Bataille pour une recette miracle
Le beurre d’arachide produit par le groupe français Nutriset a prouvé ses vertus. Seul bémol : son brevet est contesté par des concurrents et plusieurs ONG.
C’est un beurre de cacahuète qui sauve des millions d’enfants chaque année. Un beurre mélangé à du sucre et du lait, enrichi en vitamines et minéraux, conditionné en petits sachets individuels, qui ne demande ni cuisson ni adjonction d’eau, consommable tel quel et qui se conserve longtemps, même dans les pires conditions climatiques. Ce produit miracle s’appelle Plumpy’nut. Il est fabriqué en France par la société Nutriset, entreprise familiale qui l’a mis au point avec le concours de l’Institut de recherche pour le développement (IRD).
En l’espace de quelques années, Plumpy’nut a révolutionné la lutte contre la malnutrition sévère. Avec lui, les enfants récupèrent très vite et n’ont pas besoin d’être hospitalisés. Le produit a convaincu les acheteurs potentiels, aussi bien l’Unicef que les ONG comme Médecins sans frontières (MSF). Il est même devenu un nom générique pour les « aliments thérapeutiques prêts à l’emploi ». Mais comme de nombreux produits, Plumpy’nut est jalousement protégé par un brevet. Ce qui déclenche l’ire de plusieurs industriels et indispose des ONG.
Délocalisation en Afrique
À la fin de 2009, deux compagnies américaines à but non lucratif ont déposé plainte aux États-Unis contre Nutriset, demandant l’invalidation du brevet. Quelques semaines plus tard, ajoutant à la colère de ses adversaires, la société française ouvrait sa première unité de production américaine, Edesia, en partenariat avec une compagnie locale, elle aussi à but non lucratif. L’objectif : accéder aux surplus de céréales et aux subventions gouvernementales. Car, à la différence de l’Europe, les États-Unis ne financent pas l’aide alimentaire qui n’est pas produite sur son sol.

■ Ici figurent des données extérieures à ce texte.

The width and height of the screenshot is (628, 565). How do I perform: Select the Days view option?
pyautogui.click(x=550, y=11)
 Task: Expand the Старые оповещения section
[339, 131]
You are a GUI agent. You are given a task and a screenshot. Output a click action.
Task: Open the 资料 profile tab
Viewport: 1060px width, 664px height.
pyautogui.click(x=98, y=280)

Pour justifier son brevet, Nutriset met en avant son réseau PlumpyField, à travers lequel la production est délocalisée dans les pays consommateurs de Plumpy’nut. Ainsi, dix sites de fabrication fonctionnent hors de France, dont sept en Afrique (Niger, Madagascar, Malawi, RD Congo, Éthiopie, Mozambique et Tanzanie), soit environ 300 emplois. Seule obligation pour ces sociétés, acheter à Nutriset les mélanges de vitamines, de minéraux, les additifs… Une contrainte qui équivaut, explique Adeline Lescanne, directrice générale exécutive de Nutriset, à verser de 3 % à 4 % de leur chiffre d’affaires à l’entreprise et à l’IRD.

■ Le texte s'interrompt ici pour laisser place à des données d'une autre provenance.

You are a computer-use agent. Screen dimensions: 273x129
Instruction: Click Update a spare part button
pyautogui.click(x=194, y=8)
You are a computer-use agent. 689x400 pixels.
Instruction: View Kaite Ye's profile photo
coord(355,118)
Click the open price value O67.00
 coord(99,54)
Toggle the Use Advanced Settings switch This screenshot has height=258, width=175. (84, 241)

Investir 11,8 milliards de dollars
Un business porteur. Le chiffre d’affaires de Nutriset s’est envolé à 57 millions d’euros en 2009, après avoir atteint 27 millions en 2007. De quoi aiguiser les appétits. « Jusqu’en 2006, ça n’intéressait personne de faire du Plumpy’nut, et puis soudain certains y ont vu un énorme marché », explique Rémi Vallet, le porte-parole de Nutriset. Et pour cause. Selon la Banque mondiale, il faudra consacrer 11,8 milliards de dollars par an à la lutte contre la malnutrition dans les années à venir, contre 350 millions de dollars en moyenne entre 2004 et 2007.
Des concurrents se sont déjà engouffrés dans les pays où le groupe français n’a pas déposé de brevet, comme en Afrique du Sud ou en Inde. Des ONG comme MSF plaident pour l’abolition du brevet, à l’instar des médicaments. Pour Mike Mellace, de la Fondation Mama Cares, en Californie, qui a attaqué Nutriset en justice, il n’y a pas de raison de faire breveter une recette aussi simple. « N’importe qui aurait pu le produire. Il suffit de connaître un peu les arachides. Pourtant, Nutriset fait tout pour empêcher la concurrence », déclarait-il récemment à la BBC. « S’il s’agissait d’une simple recette de cuisine, jamais le produit n’aurait obtenu de brevet, qui nous permet de protéger nos investissements et ceux de nos partenaires africains », se défend Adeline Lescanne. La justice américaine tranchera dans les prochains mois.